• Vorgegebener Text
::::::

Entführt von der Hamas: „Bringt Yarden nach Hause!“

Entführt von der Hamas: „Bringt Yarden nach Hause!“

Ein Foto aus glücklichen Tagen. Während Vater Alon mit der dreijährigen Geffen den Hamas-Terroristen entkommen konnte, fehlt von Yarden bis zum Redaktionsschluss dieser Zeitungsausgabe am 21. November jedes Lebenszeichen. Foto: privat

Maya Romanns Cousine Yarden wurde zusammen mit ihrem Mann und ihrer dreijährigen Tochter von Hamas-Terroristen entführt. Während Vater und Kind auf dem Weg Richtung Gazastreifen die Flucht gelang, ist Yardens Schicksal ungewiss. Christen an der Seite Israels hat mit Maya Romann über den 7. Oktober und seine Folgen gesprochen. Die Fragen stellte Dana Nowak.

Dana Nowak: Frau Romann, ihre Cousine Yarden wurde von Hamas-Terroristen verschleppt. Können Sie uns berichten, wie das passiert ist?

::::::

• Daten
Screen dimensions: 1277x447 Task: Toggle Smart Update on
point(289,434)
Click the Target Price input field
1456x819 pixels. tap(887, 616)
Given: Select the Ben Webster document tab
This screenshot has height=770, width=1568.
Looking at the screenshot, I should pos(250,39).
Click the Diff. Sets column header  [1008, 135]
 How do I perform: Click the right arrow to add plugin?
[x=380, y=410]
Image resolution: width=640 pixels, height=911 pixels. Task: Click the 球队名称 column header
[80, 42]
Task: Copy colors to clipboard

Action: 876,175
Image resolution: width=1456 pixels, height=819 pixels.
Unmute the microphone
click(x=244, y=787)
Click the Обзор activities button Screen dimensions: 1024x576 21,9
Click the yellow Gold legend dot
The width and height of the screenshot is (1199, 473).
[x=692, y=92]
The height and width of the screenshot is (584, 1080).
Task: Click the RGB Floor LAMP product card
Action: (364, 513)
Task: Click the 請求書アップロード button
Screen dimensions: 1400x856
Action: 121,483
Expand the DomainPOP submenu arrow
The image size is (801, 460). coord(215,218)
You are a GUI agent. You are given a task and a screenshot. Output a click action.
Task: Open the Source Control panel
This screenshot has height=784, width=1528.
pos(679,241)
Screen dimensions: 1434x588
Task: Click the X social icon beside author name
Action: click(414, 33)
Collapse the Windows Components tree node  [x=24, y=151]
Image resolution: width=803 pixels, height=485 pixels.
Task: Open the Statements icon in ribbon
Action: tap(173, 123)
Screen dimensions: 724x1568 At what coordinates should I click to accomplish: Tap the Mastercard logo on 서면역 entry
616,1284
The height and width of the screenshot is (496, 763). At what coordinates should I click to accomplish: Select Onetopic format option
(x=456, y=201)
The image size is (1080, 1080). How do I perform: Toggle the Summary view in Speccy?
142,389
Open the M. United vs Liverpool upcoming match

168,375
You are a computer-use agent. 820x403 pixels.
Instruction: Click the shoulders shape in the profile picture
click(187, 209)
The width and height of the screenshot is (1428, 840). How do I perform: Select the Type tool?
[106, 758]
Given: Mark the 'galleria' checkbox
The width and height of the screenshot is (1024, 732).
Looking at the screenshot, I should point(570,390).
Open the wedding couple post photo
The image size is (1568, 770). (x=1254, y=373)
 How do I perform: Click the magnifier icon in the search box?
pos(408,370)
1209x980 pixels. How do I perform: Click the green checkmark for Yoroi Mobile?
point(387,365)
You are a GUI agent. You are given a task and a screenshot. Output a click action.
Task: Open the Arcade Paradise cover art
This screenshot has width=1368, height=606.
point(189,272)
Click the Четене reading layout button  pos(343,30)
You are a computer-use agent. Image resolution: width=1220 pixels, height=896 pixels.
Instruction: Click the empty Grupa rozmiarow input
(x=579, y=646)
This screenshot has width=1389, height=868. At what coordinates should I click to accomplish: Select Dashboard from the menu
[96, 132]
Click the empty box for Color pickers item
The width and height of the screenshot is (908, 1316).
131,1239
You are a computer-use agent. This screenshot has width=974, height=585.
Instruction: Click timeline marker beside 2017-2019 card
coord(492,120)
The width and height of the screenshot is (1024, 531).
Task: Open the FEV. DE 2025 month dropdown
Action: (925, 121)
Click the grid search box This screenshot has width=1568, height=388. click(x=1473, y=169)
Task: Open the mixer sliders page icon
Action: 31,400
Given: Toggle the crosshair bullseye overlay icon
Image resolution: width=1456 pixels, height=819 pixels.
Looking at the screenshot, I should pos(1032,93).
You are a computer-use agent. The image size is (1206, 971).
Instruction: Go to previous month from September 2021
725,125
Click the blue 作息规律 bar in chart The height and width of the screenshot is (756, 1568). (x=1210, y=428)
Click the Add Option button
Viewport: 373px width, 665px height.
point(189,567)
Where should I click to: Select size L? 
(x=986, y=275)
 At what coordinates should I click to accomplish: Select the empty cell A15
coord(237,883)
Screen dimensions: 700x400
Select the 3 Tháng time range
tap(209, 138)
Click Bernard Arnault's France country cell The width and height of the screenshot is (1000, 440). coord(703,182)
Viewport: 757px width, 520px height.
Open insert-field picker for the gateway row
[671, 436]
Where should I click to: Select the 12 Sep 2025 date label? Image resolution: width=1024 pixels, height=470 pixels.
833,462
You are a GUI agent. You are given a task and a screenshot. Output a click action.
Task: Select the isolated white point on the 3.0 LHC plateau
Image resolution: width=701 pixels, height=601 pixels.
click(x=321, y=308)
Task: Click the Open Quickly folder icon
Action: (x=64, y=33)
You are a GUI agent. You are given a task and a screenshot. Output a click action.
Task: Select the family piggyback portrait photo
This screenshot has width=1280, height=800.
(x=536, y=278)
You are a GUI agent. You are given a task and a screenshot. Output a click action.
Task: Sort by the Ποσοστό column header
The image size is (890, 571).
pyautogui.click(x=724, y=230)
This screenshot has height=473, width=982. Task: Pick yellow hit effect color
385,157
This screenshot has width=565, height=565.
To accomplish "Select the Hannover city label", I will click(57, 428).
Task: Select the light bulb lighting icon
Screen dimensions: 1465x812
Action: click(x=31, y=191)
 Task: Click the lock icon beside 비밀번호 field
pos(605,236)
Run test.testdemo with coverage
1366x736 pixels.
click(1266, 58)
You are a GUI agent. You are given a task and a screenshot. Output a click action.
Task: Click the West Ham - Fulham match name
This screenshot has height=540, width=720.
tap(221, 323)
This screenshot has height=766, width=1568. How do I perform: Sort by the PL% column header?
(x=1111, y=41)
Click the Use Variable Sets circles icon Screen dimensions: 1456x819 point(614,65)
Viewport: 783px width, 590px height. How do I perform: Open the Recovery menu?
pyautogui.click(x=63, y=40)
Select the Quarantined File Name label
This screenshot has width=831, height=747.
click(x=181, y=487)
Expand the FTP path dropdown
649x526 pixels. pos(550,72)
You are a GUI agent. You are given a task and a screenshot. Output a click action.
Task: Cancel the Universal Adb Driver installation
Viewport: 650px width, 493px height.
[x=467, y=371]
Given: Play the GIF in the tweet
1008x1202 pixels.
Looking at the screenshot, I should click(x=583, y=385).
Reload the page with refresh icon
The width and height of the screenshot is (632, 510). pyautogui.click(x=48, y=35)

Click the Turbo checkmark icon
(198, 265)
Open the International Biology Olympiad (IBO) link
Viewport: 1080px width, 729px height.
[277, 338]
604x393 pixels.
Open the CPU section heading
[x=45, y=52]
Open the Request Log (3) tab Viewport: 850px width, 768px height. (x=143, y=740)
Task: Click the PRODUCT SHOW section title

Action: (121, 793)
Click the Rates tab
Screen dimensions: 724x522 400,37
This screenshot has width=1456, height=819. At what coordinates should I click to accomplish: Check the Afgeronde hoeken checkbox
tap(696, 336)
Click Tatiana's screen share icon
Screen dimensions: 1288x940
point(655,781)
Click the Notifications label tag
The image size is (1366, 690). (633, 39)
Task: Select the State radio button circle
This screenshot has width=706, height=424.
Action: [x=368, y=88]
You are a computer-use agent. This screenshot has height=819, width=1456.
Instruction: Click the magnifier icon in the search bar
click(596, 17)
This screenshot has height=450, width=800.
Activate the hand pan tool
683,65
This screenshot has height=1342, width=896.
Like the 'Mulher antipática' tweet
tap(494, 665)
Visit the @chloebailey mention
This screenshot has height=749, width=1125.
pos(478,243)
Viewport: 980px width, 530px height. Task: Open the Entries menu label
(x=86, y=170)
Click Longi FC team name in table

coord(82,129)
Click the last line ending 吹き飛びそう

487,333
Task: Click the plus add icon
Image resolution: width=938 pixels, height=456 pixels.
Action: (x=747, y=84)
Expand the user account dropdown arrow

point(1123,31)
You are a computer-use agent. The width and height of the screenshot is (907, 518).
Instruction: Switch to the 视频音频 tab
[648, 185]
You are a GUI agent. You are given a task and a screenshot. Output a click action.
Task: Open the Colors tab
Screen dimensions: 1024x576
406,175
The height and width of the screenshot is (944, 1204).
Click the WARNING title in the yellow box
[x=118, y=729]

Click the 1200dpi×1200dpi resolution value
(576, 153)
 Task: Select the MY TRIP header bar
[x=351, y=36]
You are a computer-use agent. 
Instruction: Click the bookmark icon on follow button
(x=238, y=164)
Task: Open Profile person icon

::::::

• Aufgabe A
Prüfen Sie, ob die folgenden Aussagen mit dem Interview über Yardens Entführung übereinstimmen, und belegen Sie jede Antwort mit einem wörtlichen Zitat: (i) Geffen ist drei Jahre alt. (ii) Der Vater konnte den Hamas-Terroristen nicht entkommen. (iii) Die Fragen stellte Maya Romann.
• Aufgabe B
Nennen Sie bitte alle Personen, die im Interview über Yardens Entführung mit Namen genannt werden.
• Aufgabe C
Führen Sie das Interview über Yardens Entführung nach der letzten Frage fort.

• Richtige Antwort A
(i) Ja: „mit der dreijährigen Geffen“
(ii) Nein: „Während Vater Alon mit der dreijährigen Geffen den Hamas-Terroristen entkommen konnte“
(iii) Nein: „Die Fragen stellte Dana Nowak.“

• Richtige Antwort B
Yarden, Alon, Geffen, Maya Romann, Dana Nowak

• Richtige Antwort C
Maya Romann: Am 7. Oktober war Yarden mit ihrem Mann Alon und ihrer Tochter Geffen bei den Schwiegereltern im Kibbutz Be’eri. Sie hatte mit ihrer Familie selbst vier Jahre dort gelebt, aber aufgrund der schwierigen Sicherheitslage an der Grenze zum Gazastreifen waren sie gerade weggezogen. Nun waren sie über die Feiertage zu Besuch gekommen. Am Samstag gab es dann Alarm und sie haben sich im Bunker versteckt. Aber die Terroristen drangen in das Haus ein. Sie verschleppten Alons Mutter Kinneret und seine Schwester Carmel. Später erfuhren wir, dass Kinneret ermordet wurde. Wir haben es in den sozialen Medien gesehen. Carmel wurde entführt. Alons Vater konnte sich im Badezimmer verstecken. Von ihm erfuhren wir, was passiert war.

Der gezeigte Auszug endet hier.